The Value Chain analysis reveals that EarthEnable is currently acting as a general contractor, a logistics firm, and a chemical manufacturer simultaneously. The construction portion of the chain is the least scalable due to high labor variability and local transport costs. The chemical production of the drying oil is the only segment with significant economies of scale and high intellectual property protection. Porter’s Five Forces indicates low buyer power among rural households but high threat of substitutes if concrete prices drop or government-subsidized housing increases.
Option 1: Vertical Integration (Status Quo)
Maintain direct control over masons and sales. This ensures quality but requires massive capital for trucks, tools, and salaries. Growth is linear and capped by management bandwidth.
Option 2: The Mason-Franchise Model
Train and certify independent masons to sell and install floors. EarthEnable sells the proprietary oil to these masons. This shifts labor risk and sales effort to the entrepreneurs. Trade-off: High risk of masons diluting the oil or skipping steps to save time.
Option 3: Oil Wholesale Only
Exit the construction business entirely. Sell the drying oil to existing hardware stores and large-scale developers. Trade-off: Complete loss of brand control and no guarantee that the end product serves the poorest populations.

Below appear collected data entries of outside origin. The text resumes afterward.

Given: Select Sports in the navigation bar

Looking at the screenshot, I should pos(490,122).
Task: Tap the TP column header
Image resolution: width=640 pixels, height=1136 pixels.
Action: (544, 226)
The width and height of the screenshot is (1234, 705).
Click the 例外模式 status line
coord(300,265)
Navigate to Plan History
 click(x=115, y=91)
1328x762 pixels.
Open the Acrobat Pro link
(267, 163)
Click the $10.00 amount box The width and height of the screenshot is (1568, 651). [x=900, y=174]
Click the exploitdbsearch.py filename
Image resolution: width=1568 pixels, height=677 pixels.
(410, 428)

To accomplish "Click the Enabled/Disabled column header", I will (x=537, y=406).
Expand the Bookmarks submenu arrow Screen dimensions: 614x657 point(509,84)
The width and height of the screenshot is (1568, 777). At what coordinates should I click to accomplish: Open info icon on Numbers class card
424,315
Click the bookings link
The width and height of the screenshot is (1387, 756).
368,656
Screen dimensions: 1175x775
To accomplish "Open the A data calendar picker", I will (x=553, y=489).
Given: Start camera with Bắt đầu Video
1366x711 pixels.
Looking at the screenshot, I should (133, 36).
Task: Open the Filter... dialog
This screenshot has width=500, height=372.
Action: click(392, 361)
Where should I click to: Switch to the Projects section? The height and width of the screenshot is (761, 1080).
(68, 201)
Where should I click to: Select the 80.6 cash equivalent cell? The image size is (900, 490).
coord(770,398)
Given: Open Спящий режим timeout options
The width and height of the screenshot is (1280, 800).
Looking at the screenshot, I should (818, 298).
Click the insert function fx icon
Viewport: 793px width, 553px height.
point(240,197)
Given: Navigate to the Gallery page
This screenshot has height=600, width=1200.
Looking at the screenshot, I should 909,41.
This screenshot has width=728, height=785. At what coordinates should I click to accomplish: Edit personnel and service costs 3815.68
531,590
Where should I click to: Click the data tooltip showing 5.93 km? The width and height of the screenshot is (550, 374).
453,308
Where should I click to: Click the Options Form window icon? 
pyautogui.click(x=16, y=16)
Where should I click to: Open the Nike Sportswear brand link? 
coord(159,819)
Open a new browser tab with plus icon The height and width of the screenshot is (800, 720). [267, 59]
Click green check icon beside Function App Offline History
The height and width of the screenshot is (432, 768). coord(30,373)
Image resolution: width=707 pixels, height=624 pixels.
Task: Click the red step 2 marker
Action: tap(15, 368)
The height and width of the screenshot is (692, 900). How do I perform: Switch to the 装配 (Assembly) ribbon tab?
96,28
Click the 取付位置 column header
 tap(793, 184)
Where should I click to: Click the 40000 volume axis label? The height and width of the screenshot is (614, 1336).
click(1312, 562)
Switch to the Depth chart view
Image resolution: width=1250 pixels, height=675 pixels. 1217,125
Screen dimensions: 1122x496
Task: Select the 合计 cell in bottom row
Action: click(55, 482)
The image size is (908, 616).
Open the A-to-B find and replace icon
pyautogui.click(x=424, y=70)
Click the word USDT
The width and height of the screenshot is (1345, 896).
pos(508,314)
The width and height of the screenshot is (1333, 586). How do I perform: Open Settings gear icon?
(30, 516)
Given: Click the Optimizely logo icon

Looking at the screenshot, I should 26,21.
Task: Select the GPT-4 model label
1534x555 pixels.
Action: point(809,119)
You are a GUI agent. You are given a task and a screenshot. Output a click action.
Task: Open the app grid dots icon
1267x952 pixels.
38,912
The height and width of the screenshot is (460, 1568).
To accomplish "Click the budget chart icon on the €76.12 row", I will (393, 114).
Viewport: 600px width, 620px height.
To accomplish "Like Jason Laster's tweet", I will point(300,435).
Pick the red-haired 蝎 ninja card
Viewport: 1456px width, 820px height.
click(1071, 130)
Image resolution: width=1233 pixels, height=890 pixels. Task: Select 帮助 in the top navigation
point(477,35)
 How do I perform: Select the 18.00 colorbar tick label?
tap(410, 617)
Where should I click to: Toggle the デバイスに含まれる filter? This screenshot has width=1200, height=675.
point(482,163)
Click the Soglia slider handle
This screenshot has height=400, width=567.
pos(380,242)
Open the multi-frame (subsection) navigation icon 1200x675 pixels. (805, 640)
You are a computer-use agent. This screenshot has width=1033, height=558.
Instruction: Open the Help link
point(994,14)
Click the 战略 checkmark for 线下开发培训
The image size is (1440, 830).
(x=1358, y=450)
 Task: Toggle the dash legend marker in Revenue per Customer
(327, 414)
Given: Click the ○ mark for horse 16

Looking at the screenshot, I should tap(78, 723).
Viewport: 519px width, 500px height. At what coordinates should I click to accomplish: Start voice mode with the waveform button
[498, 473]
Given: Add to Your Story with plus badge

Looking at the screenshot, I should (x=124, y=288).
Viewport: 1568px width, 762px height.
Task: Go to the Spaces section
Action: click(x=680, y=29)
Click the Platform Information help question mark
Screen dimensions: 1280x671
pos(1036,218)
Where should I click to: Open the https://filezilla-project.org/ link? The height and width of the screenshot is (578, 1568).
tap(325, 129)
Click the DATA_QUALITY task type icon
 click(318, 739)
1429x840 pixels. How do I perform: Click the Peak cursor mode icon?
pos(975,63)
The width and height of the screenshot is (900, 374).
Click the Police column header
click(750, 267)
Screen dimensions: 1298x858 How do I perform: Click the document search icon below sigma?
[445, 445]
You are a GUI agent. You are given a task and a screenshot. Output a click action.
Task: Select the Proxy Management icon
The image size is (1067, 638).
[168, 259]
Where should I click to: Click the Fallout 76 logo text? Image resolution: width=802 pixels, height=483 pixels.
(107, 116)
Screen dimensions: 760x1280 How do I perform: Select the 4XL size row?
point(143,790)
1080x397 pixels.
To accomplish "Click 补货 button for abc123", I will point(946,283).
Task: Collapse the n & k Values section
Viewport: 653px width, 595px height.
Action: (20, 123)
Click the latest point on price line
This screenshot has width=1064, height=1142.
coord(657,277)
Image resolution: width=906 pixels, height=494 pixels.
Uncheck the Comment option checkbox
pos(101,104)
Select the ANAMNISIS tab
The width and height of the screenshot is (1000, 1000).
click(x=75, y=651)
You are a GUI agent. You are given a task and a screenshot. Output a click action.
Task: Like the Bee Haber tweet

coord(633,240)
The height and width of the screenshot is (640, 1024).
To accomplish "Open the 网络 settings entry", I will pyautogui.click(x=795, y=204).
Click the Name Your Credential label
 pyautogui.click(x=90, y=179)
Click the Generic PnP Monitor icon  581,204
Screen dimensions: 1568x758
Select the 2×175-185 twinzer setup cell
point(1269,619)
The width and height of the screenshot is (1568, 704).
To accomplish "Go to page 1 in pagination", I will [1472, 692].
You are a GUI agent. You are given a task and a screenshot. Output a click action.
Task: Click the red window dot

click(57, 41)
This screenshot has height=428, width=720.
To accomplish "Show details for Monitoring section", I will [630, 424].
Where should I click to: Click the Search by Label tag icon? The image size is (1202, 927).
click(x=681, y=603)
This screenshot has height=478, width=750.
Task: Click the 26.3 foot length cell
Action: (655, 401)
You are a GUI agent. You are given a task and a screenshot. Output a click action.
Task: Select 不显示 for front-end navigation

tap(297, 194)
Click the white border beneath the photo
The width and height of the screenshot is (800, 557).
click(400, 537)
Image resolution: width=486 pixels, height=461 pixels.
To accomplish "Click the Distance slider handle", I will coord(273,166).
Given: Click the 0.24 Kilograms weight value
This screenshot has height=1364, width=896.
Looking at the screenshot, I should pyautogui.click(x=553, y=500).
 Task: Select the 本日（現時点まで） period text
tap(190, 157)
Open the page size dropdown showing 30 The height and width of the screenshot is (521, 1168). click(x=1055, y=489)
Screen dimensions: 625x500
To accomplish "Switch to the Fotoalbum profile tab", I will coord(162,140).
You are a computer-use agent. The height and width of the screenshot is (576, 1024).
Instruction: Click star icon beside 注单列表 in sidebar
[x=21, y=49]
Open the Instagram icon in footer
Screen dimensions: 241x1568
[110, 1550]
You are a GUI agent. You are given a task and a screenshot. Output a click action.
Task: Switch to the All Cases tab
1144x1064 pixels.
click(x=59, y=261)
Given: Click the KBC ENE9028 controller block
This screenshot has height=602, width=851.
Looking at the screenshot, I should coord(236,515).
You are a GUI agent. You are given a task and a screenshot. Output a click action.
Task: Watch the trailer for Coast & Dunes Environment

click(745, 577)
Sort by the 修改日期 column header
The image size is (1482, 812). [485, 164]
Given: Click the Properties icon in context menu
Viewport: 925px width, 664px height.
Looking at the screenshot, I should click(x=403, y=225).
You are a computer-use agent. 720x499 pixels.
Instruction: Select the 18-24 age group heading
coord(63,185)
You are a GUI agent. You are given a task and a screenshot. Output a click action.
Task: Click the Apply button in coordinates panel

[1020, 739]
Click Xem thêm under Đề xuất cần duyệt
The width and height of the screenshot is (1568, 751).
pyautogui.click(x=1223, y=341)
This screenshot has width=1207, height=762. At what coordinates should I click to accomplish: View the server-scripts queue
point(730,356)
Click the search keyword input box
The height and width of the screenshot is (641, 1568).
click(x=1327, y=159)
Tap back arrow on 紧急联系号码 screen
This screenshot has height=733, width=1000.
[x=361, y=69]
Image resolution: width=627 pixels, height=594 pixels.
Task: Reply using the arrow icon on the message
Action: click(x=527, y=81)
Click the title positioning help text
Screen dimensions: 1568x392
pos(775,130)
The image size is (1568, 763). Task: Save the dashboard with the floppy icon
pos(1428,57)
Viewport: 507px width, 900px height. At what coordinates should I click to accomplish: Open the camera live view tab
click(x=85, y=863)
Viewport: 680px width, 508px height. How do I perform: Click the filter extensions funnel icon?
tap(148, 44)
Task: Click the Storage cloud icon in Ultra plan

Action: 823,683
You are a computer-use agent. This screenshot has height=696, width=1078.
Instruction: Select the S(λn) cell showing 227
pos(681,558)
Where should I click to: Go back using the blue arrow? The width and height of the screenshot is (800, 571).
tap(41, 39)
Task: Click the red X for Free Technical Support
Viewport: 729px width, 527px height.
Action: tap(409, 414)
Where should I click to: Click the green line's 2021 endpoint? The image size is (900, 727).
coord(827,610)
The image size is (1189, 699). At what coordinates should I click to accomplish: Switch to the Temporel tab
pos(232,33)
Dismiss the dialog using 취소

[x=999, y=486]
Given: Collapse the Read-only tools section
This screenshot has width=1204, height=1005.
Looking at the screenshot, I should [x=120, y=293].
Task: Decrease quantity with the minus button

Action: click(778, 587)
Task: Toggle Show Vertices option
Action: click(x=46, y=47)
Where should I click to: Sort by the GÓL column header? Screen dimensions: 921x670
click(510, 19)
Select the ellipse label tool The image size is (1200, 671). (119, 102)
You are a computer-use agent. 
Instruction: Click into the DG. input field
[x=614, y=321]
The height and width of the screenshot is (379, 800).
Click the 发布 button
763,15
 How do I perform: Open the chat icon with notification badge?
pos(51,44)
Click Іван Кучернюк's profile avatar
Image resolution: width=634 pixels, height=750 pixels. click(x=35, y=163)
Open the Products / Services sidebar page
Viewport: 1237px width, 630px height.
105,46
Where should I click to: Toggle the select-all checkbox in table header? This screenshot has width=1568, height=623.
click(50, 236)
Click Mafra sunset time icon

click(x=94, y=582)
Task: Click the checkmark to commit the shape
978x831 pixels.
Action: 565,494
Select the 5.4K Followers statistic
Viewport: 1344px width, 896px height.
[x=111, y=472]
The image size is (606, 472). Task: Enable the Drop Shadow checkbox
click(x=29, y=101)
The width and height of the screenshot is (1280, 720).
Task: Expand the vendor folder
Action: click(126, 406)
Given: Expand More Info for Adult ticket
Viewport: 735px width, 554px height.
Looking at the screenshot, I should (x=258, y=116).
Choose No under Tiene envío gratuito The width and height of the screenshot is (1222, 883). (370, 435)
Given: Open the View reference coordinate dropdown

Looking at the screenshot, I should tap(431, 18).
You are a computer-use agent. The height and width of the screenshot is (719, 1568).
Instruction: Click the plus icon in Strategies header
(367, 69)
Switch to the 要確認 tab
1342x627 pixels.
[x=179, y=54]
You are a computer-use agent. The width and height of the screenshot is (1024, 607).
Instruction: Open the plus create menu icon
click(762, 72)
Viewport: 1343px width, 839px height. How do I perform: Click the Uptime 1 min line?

EarthEnable should adopt the Mason-Franchise Model. The organization must transition from a construction company to a certifying body and specialized supplier. This allows for exponential growth while maintaining a mechanism for quality control through certification and oil distribution. This path balances the mission of health impact with the reality of operational constraints in rural Rwanda.
The strategy assumes a 20 percent failure rate among first-year franchisees. To mitigate this, EarthEnable will retain a small squad of master masons who act as quality inspectors and trainers rather than installers. Contingency funds must be set aside to repair failed floors installed by early franchisees to protect the brand reputation in new villages.
EarthEnable must immediately pivot from a vertically integrated construction provider to a franchisor and proprietary chemical supplier. The current model is operationally heavy and financially unsustainable at scale. By certifying independent masons and controlling the critical input—the drying oil—EarthEnable can decouple its growth from its headcount. This shift transforms labor costs into wholesale revenue and moves the company toward a MECE-aligned structure: Product, Certification, and Logistics. Success depends on rigorous quality audits and a decentralized distribution network for the sealant.
The most dangerous assumption is that the proprietary oil provides enough of a performance gap that masons will not attempt to replicate it with cheaper, locally available varnishes or used engine oil. If the sealant is the only barrier to entry, its chemical uniqueness must be absolute and its price point must be low enough to discourage counterfeiting.
The team has not fully evaluated a B2B partnership with large-scale agricultural cooperatives. These cooperatives already have the trust, credit history, and logistics to reach thousands of farmers. Using them as the primary distribution channel for the flooring solution could bypass the need to build a bespoke franchise network from scratch.